To compete with the British bank, Imperial Russia also opened the Russian Loan and Development Bank. Polyakov's Bank Esteqrazi was bought in 1898 by the Tzarist government of Russia, and later passed into the hands of the Iranian government by a contract in 1920.
The first state-owned Iranian bank, Bank Melli Iran was established in 1927 by the government of Iran. On 30 May 1930, it took the responsibility to function as Iran's central bank, and took the rights of the Imperial Bank for £200,000, while it acted as a commercial bank at the same time. The bank's primary objective was to facilitate government's financial transactions and to print and distribute the Iranian currency (rial and toman). For more than three decades, Bank Melli Iran acted as the central bank of Iran and was charged with the responsibility to maintain the value of Iranian rial.
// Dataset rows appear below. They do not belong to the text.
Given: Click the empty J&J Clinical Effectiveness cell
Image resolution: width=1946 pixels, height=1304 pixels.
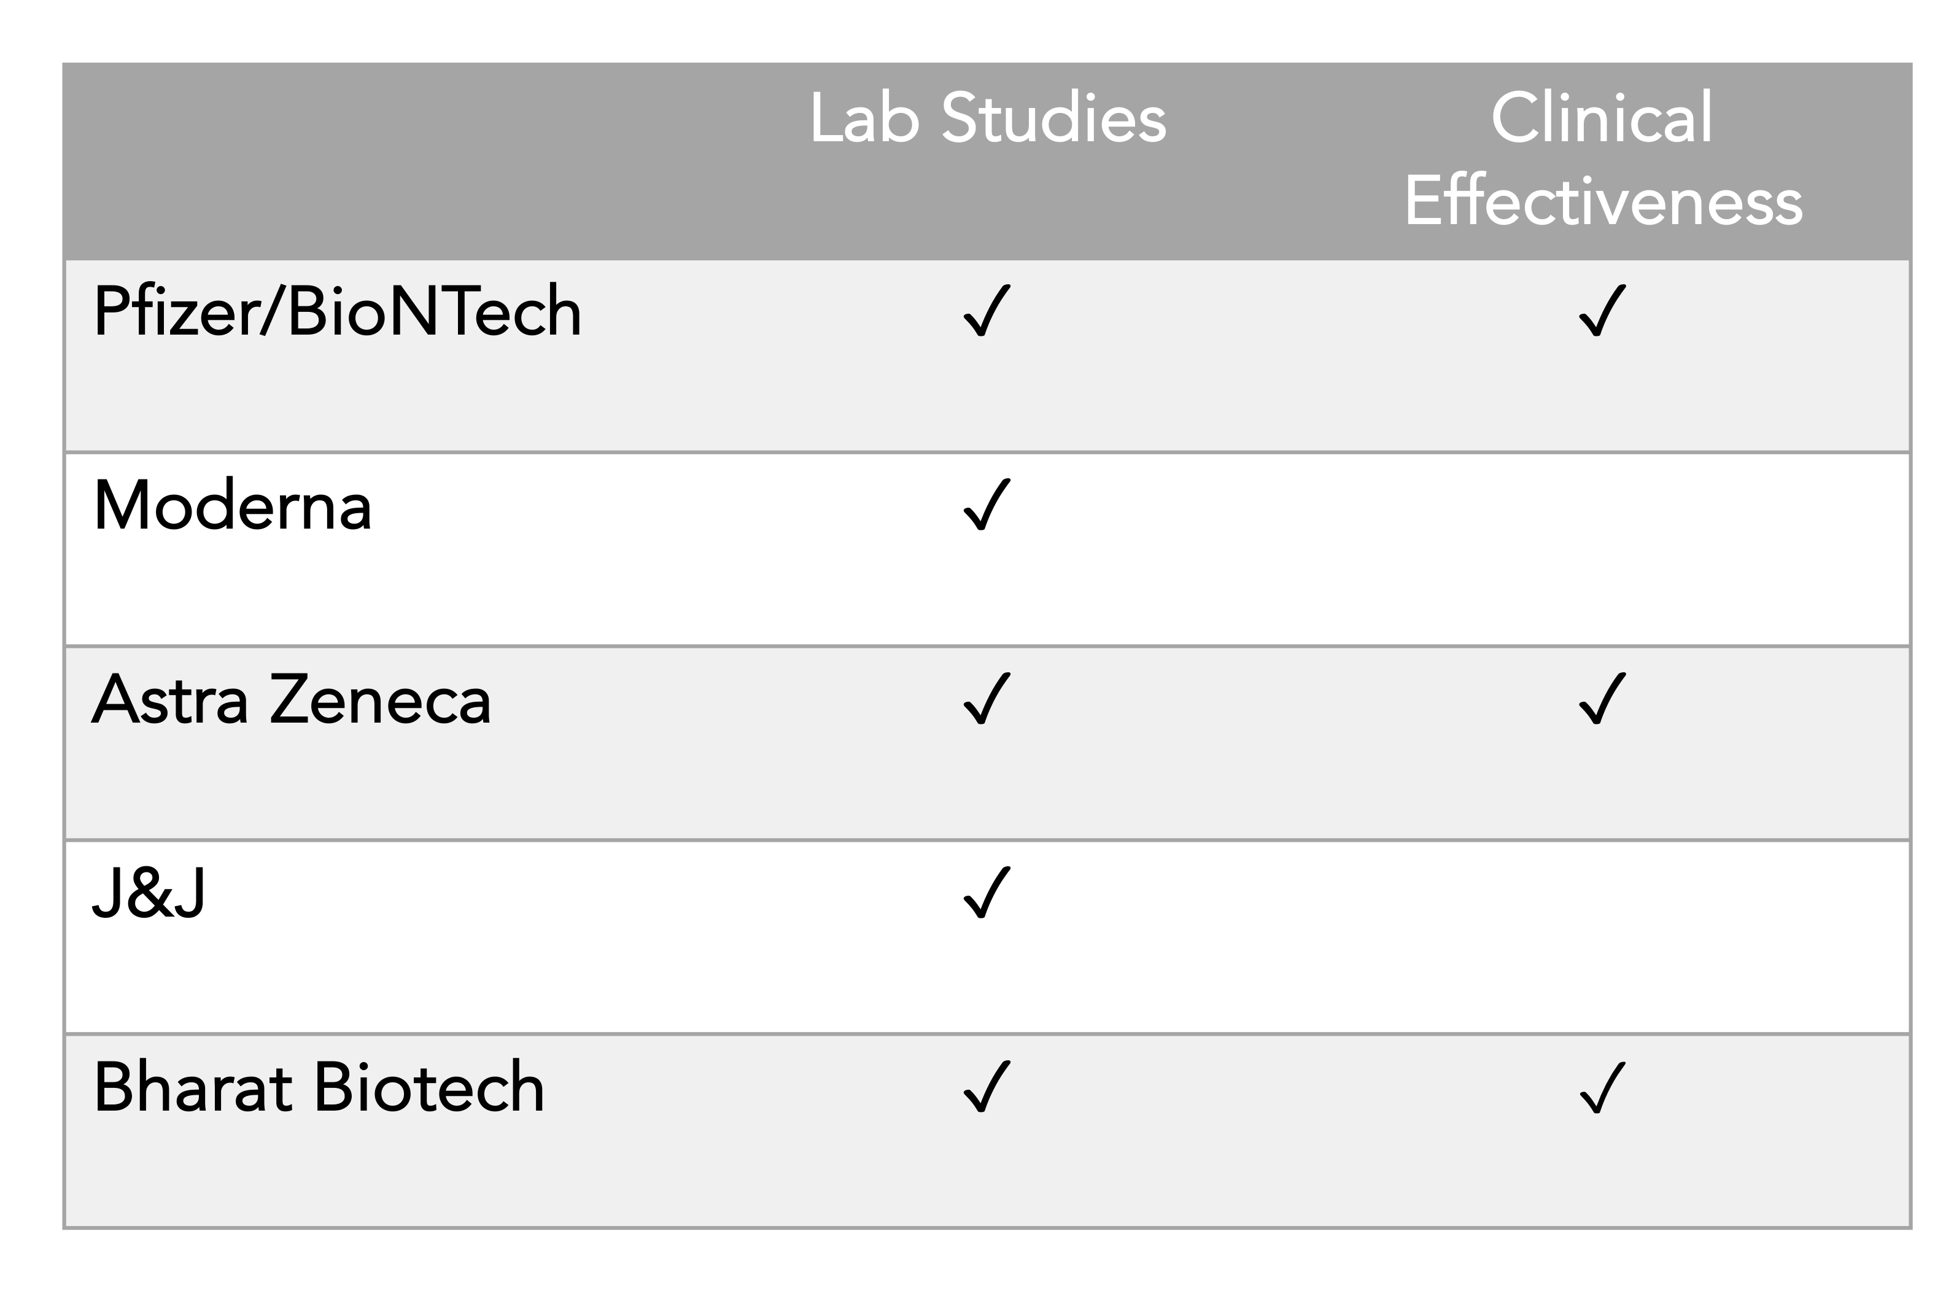Looking at the screenshot, I should coord(1602,936).
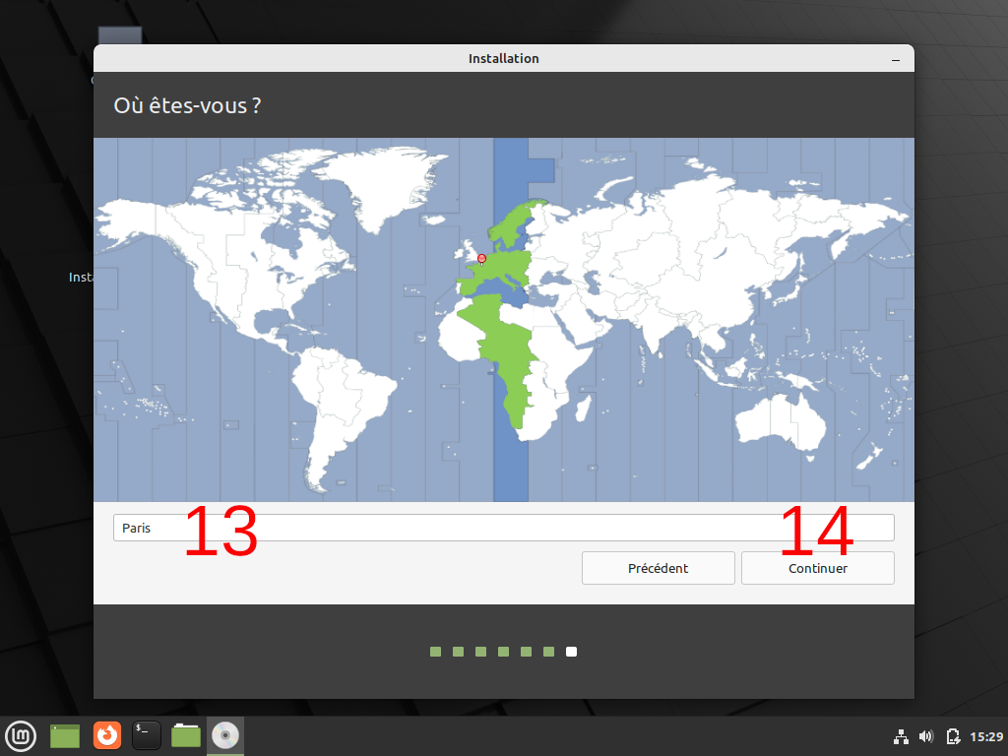Open the green folder icon in taskbar
1008x756 pixels.
pyautogui.click(x=185, y=735)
In 1955, the bank was given the responsibility to supervise the national banking system.
In August 1960, the Iranian government established the Central Bank of Iran (CBI) and separated all central banking responsibilities from Bank Melli Iran and assigned it to the newly-formed central bank. Scope and responsibilities of the Central Bank of the Islamic Republic of Iran (CBI) have been defined in the Monetary and Banking Law of Iran (1960).
The Central Bank of Iran was renamed to "the Central Bank of the Islamic Republic of Iran", and Iran’s banking system adhered to the new Islamic rules that prohibit earning or paying interest in 1983.
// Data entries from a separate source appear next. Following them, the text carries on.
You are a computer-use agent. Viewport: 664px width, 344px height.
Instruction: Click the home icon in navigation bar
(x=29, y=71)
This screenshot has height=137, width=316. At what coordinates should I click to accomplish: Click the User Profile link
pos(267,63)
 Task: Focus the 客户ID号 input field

CBI maintains a museum of historic and ancient jewelry owned and used by the ex-kings of Persia. This museum houses the Imperial Crown Jewels and is one of the most appealing tourist attractions in Iran.
Money and Credit Council
The Money and Credit Council (MCC) is the highest banking policy-making body of Bank Markazi. Its permanent members include the CBI Governor, the Finance and Economy Minister, two Ministers chosen by the Cabinet, The Head of the Chamber of Commerce, the General Prosecutor and two lawmakers (MPs).
Each year, after approval of the government’s annual budget, the CBI presents a detailed monetary and credit policy to the MCC for approval. Thereafter, major elements of these policies are incorporated in the five-year economic development plan. MCC meets every three months.
In practice, the ability of the banking system to create money is not much constrained by the amount of scriptural money through fractional reserve banking. Indeed, most banks first extend credit and look for reserves later. The Iranian Central Bank needs more independence from the government in order to combat inflation, according to the country’s Parliament Research Center. As of 2010, Iran’s Central Bank, is not able to conduct a “proactive” monetary policy (e.g. it needs Majlis' approval before issuing participation bonds) and has no control over the government’s fiscal policy.
The current combination of the Central Bank's board of directors are the President, Economy and Commerce Ministers, Deputy-President for strategic planning, and a Minister selected by the Cabinet.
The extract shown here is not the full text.